→ Your objective
Take the entries below and return them unchanged.

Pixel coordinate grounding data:
+--

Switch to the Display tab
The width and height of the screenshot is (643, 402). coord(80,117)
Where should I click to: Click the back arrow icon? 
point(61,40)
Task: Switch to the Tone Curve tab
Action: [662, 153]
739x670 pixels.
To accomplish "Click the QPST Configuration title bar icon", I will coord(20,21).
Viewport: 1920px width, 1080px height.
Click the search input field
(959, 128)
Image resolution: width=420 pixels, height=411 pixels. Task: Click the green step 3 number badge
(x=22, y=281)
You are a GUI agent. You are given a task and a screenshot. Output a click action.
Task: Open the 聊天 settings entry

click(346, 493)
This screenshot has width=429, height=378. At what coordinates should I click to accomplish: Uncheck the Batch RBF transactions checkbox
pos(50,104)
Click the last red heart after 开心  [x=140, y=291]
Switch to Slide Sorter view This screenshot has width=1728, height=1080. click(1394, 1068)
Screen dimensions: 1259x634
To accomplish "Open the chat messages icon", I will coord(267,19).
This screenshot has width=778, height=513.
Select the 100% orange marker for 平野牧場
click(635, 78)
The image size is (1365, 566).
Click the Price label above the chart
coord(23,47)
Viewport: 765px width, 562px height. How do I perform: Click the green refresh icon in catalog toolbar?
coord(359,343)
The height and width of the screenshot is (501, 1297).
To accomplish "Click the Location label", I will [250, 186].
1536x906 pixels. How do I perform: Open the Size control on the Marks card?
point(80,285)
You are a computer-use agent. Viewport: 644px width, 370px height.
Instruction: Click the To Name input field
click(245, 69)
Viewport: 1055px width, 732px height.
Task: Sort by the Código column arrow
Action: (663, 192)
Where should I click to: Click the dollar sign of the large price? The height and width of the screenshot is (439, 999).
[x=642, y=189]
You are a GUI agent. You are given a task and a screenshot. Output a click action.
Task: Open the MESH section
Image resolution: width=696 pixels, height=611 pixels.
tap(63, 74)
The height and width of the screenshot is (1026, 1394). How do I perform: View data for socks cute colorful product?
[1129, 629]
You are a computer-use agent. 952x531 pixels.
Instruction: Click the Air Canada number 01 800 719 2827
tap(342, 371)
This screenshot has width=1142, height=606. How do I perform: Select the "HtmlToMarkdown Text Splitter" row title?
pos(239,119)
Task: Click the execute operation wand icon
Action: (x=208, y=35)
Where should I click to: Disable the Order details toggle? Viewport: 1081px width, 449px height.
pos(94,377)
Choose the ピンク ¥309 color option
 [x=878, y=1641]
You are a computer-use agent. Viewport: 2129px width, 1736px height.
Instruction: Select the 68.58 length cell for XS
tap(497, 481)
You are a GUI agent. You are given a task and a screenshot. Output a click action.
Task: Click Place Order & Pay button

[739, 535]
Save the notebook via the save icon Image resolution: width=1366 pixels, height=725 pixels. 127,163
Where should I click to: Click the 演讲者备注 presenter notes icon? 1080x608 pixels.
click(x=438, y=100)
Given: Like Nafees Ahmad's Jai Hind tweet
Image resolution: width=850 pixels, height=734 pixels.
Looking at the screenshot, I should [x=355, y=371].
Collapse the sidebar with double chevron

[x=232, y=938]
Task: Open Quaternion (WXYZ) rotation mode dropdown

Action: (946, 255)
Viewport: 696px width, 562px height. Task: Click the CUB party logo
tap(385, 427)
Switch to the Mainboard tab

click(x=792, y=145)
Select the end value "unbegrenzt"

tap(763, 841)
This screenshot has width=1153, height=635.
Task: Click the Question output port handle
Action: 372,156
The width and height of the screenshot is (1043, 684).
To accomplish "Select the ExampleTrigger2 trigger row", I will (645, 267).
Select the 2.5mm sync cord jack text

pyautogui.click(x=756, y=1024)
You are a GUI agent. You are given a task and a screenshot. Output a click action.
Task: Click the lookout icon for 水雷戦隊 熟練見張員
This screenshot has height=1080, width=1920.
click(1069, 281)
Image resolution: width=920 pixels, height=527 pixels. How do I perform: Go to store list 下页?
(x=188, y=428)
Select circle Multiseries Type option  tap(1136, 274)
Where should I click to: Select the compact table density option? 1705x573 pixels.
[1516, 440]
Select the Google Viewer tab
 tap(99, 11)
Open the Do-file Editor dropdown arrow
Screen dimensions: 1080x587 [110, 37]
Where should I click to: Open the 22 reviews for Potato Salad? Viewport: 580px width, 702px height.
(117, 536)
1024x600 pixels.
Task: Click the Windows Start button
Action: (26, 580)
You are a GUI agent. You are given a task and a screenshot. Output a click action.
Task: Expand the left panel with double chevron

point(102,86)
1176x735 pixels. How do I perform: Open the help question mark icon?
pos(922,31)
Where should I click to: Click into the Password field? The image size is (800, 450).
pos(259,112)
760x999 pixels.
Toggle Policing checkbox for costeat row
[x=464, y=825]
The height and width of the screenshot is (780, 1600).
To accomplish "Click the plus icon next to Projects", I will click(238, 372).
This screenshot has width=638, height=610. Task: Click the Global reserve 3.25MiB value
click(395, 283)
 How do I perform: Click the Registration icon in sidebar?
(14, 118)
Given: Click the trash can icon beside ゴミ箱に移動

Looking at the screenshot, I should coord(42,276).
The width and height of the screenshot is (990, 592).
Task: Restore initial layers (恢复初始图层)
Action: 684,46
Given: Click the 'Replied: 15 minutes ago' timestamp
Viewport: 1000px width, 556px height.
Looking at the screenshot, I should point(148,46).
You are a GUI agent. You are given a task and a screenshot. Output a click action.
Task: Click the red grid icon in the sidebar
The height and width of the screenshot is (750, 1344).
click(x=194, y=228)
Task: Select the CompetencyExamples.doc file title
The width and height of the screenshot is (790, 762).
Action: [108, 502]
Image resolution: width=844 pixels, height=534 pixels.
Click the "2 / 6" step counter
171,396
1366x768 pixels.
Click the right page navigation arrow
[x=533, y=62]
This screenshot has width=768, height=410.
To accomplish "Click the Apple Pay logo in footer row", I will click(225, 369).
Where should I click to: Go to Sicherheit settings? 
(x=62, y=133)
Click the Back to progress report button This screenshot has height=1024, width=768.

+--

→ Worked solution
Switch to the Display tab
The width and height of the screenshot is (643, 402). coord(80,117)
Where should I click to: Click the back arrow icon? 
point(61,40)
Task: Switch to the Tone Curve tab
Action: [662, 153]
739x670 pixels.
To accomplish "Click the QPST Configuration title bar icon", I will coord(20,21).
Viewport: 1920px width, 1080px height.
Click the search input field
(959, 128)
Image resolution: width=420 pixels, height=411 pixels. Task: Click the green step 3 number badge
(x=22, y=281)
You are a GUI agent. You are given a task and a screenshot. Output a click action.
Task: Open the 聊天 settings entry

click(346, 493)
This screenshot has width=429, height=378. At what coordinates should I click to accomplish: Uncheck the Batch RBF transactions checkbox
pos(50,104)
Click the last red heart after 开心  [x=140, y=291]
Switch to Slide Sorter view This screenshot has width=1728, height=1080. click(1394, 1068)
Screen dimensions: 1259x634
To accomplish "Open the chat messages icon", I will coord(267,19).
This screenshot has width=778, height=513.
Select the 100% orange marker for 平野牧場
click(635, 78)
The image size is (1365, 566).
Click the Price label above the chart
coord(23,47)
Viewport: 765px width, 562px height. How do I perform: Click the green refresh icon in catalog toolbar?
coord(359,343)
The height and width of the screenshot is (501, 1297).
To accomplish "Click the Location label", I will [250, 186].
1536x906 pixels. How do I perform: Open the Size control on the Marks card?
point(80,285)
You are a computer-use agent. Viewport: 644px width, 370px height.
Instruction: Click the To Name input field
click(245, 69)
Viewport: 1055px width, 732px height.
Task: Sort by the Código column arrow
Action: (663, 192)
Where should I click to: Click the dollar sign of the large price? The height and width of the screenshot is (439, 999).
[x=642, y=189]
You are a GUI agent. You are given a task and a screenshot. Output a click action.
Task: Open the MESH section
Image resolution: width=696 pixels, height=611 pixels.
tap(63, 74)
The height and width of the screenshot is (1026, 1394). How do I perform: View data for socks cute colorful product?
[1129, 629]
You are a computer-use agent. 952x531 pixels.
Instruction: Click the Air Canada number 01 800 719 2827
tap(342, 371)
This screenshot has width=1142, height=606. How do I perform: Select the "HtmlToMarkdown Text Splitter" row title?
pos(239,119)
Task: Click the execute operation wand icon
Action: (x=208, y=35)
Where should I click to: Disable the Order details toggle? Viewport: 1081px width, 449px height.
pos(94,377)
Choose the ピンク ¥309 color option
 [x=878, y=1641]
You are a computer-use agent. Viewport: 2129px width, 1736px height.
Instruction: Select the 68.58 length cell for XS
tap(497, 481)
You are a GUI agent. You are given a task and a screenshot. Output a click action.
Task: Click Place Order & Pay button

[739, 535]
Save the notebook via the save icon Image resolution: width=1366 pixels, height=725 pixels. 127,163
Where should I click to: Click the 演讲者备注 presenter notes icon? 1080x608 pixels.
click(x=438, y=100)
Given: Like Nafees Ahmad's Jai Hind tweet
Image resolution: width=850 pixels, height=734 pixels.
Looking at the screenshot, I should [x=355, y=371].
Collapse the sidebar with double chevron

[x=232, y=938]
Task: Open Quaternion (WXYZ) rotation mode dropdown

Action: (946, 255)
Viewport: 696px width, 562px height. Task: Click the CUB party logo
tap(385, 427)
Switch to the Mainboard tab

click(x=792, y=145)
Select the end value "unbegrenzt"

tap(763, 841)
This screenshot has width=1153, height=635.
Task: Click the Question output port handle
Action: 372,156
The width and height of the screenshot is (1043, 684).
To accomplish "Select the ExampleTrigger2 trigger row", I will (645, 267).
Select the 2.5mm sync cord jack text

pyautogui.click(x=756, y=1024)
You are a GUI agent. You are given a task and a screenshot. Output a click action.
Task: Click the lookout icon for 水雷戦隊 熟練見張員
This screenshot has height=1080, width=1920.
click(1069, 281)
Image resolution: width=920 pixels, height=527 pixels. How do I perform: Go to store list 下页?
(x=188, y=428)
Select circle Multiseries Type option  tap(1136, 274)
Where should I click to: Select the compact table density option? 1705x573 pixels.
[1516, 440]
Select the Google Viewer tab
 tap(99, 11)
Open the Do-file Editor dropdown arrow
Screen dimensions: 1080x587 [110, 37]
Where should I click to: Open the 22 reviews for Potato Salad? Viewport: 580px width, 702px height.
(117, 536)
1024x600 pixels.
Task: Click the Windows Start button
Action: (26, 580)
You are a GUI agent. You are given a task and a screenshot. Output a click action.
Task: Expand the left panel with double chevron

point(102,86)
1176x735 pixels. How do I perform: Open the help question mark icon?
pos(922,31)
Where should I click to: Click into the Password field? The image size is (800, 450).
pos(259,112)
760x999 pixels.
Toggle Policing checkbox for costeat row
[x=464, y=825]
The height and width of the screenshot is (780, 1600).
To accomplish "Click the plus icon next to Projects", I will click(238, 372).
This screenshot has width=638, height=610. Task: Click the Global reserve 3.25MiB value
click(395, 283)
 How do I perform: Click the Registration icon in sidebar?
(14, 118)
Given: Click the trash can icon beside ゴミ箱に移動

Looking at the screenshot, I should coord(42,276).
The width and height of the screenshot is (990, 592).
Task: Restore initial layers (恢复初始图层)
Action: 684,46
Given: Click the 'Replied: 15 minutes ago' timestamp
Viewport: 1000px width, 556px height.
Looking at the screenshot, I should point(148,46).
You are a GUI agent. You are given a task and a screenshot. Output a click action.
Task: Click the red grid icon in the sidebar
The height and width of the screenshot is (750, 1344).
click(x=194, y=228)
Task: Select the CompetencyExamples.doc file title
The width and height of the screenshot is (790, 762).
Action: [108, 502]
Image resolution: width=844 pixels, height=534 pixels.
Click the "2 / 6" step counter
171,396
1366x768 pixels.
Click the right page navigation arrow
[x=533, y=62]
This screenshot has width=768, height=410.
To accomplish "Click the Apple Pay logo in footer row", I will click(225, 369).
Where should I click to: Go to Sicherheit settings? 
(x=62, y=133)
Click the Back to progress report button This screenshot has height=1024, width=768.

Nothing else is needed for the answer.